Archive | junho, 2011

Despertar

2 jun

– Liberdade. Você me promete?

Sorriu com a resposta que só ele poderia ouvir. Olhos fechados, os cabelos brincando com o vento, agradecendo o afago que recebiam. O corpo frágil parecia também querer ser levado embora, vestido apenas com o retalho branco que usava há muito tempo. Tanto que já não conseguia precisar. Meses, dias, semanas. Anos, talvez?

Continuou sorrindo diante da própria tolice. Nada daquilo importaria mais. O céu abria-se diante dos seus olhos, agora abertos, agora capazes de ver. Uma calma real o invadiu, sensação da qual já não lembrava. Carregando uma certeza absoluta, talvez pela primeira vez na vida, lançou o corpo para fora da janela.

****

Foi com esforço que se levantou aquela manhã – efeito dos remédios, tinha certeza. Demorava cada vez mais a acordar, e era sempre um sono limpo, apenas ele e a escuridão. Ainda por cima, passava o resto do dia sonolento. Pensava que, qualquer dia desses, poderia não despertar de novo. A ideia não o desagradava de todo; depois dos remédios, as visões diminuíram, era verdade. Mas também minguava seu interesse por qualquer outra coisa: leitura, estudo, pessoas. Vivia em um estado que não se importava se estava ali ou não.

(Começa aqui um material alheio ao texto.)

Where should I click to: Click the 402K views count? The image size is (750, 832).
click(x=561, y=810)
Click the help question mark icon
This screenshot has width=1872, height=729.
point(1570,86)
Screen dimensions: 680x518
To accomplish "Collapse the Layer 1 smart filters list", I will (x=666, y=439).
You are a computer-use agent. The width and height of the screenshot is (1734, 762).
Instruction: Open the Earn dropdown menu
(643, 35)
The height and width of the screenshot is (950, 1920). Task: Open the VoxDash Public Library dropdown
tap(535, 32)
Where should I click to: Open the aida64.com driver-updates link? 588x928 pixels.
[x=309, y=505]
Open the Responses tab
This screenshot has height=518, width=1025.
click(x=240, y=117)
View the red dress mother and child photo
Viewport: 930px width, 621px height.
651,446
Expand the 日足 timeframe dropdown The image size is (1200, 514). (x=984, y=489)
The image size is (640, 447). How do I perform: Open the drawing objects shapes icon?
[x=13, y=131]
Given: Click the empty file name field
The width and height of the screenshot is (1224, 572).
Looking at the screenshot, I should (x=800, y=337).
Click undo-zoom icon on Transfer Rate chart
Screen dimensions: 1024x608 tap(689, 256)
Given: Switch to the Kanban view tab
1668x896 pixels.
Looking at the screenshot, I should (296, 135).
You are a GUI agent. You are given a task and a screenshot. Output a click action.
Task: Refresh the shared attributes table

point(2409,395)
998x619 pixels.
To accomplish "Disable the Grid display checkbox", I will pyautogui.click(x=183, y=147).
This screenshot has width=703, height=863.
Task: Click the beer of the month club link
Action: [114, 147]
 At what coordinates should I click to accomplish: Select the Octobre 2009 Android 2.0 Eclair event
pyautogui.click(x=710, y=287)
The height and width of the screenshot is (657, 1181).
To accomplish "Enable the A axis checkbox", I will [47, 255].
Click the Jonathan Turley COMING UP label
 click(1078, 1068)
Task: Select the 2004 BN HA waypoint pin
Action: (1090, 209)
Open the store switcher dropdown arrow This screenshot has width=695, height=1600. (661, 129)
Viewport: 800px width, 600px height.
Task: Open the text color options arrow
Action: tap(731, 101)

E se era assim, por que simplesmente não parava de tomá-los?

Paulo tinha medo, esse era o motivo. Medo do que o espelho lhe guardava, do que os sonhos lhe reservavam quando voltasse a tê-los. Medo que escondia sob os cabelos negros, quase sempre desgrenhados. Sob as roupas desleixadas, amassadas e sem muito cuidado. Sob sua incapacidade de encarar espelhos.

Detestava-os. Evitava encará-los por mais tempo do que o necessário, pois, sempre que se distraía com sua própria imagem, eles estavam lá. Às vezes, de relance, fortuitos. Em outras, a visão era aterradora demais para que fizesse qualquer sentido.

Os olhos azuis encaravam o computador, exibindo a tela padrão do programa da loja de sua tia. O toque gelado na sua mão o fez estremecer e voltar a si. Automático, pegou a maquineta de código de barras e efetuou a venda. São R$ 53,29, senhora. Conferiu o troco duas vezes. Tenha um bom dia.
Fingiu não notar o olhar preocupado da tia do outro lado do balcão. Sabia que ela o chamara para trabalhar apenas para tirá-lo de casa, de onde não saía desde que o tratamento havia começado. Olhou-a e forçou um sorriso rápido. Ela pareceu constrangida, mas retribuiu o gesto.

– Como está se saindo, querido?

– Me atrapalhei com os cartões, mas acho que está tudo bem. – respondeu, voltando o olhar para o monitor. Gostava da tia, e a semelhança com a mãe até o divertia, mas não acreditava que se importava com o que ela pensava.

– Não é disso que eu estou falando. Seu empenho eu posso ver, Paulo. Mas… – parou, como se procurasse as palavras. Inspirou brevemente e continuou. – Mas como você está se saindo aqui fora?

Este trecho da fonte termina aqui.